This book chapter presents a method to efficiently solve hybrid model predictive control (MPC) problems for a class of discretized hybrid control systems. The proposed method recasts the optimal control problem associated with hybrid MPC into a mixed-integer quadratic problem (MIQP), which can be efficiently solved using well-established algorithms. The approach consists of transforming the discretized hybrid control system into a mixed logical dynamical (MLD) system. This transformation enables the use of MIQP tools for the solution of the hybrid MPC problem.
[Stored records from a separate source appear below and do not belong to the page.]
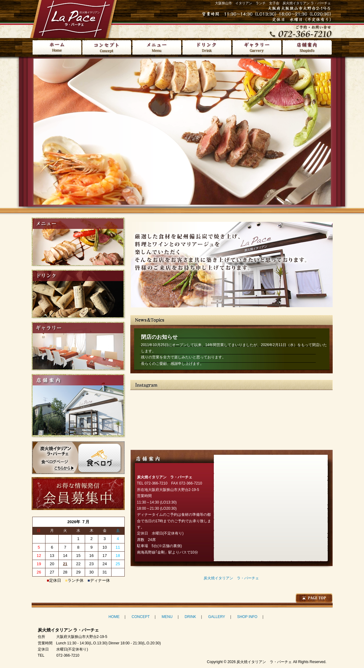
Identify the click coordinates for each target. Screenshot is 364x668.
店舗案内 (307, 47)
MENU (167, 617)
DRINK (190, 617)
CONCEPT (141, 617)
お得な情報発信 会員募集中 (78, 493)
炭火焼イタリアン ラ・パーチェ (231, 578)
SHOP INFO (247, 617)
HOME (57, 47)
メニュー (157, 47)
To arrive to such a system, an intermediate step converting the discretized hybrid control system into a discrete-time control system with set-valued dynamics is formulated. The proposed method is illustrated in several examples that demonstrate the ability of the approach to handle state jumps and logic variables present in the hybrid control system, highlighting its suitability for real-world applications featuring hybrid dynamics.

Suggested Citation

  • Iman Nodozi & Ricardo G. Sanfelice, 2025. "Solving Hybrid Model Predictive Control Problems via a Mixed-Integer Approach," Dynamic Modeling and Econometrics in Economics and Finance,, Springer.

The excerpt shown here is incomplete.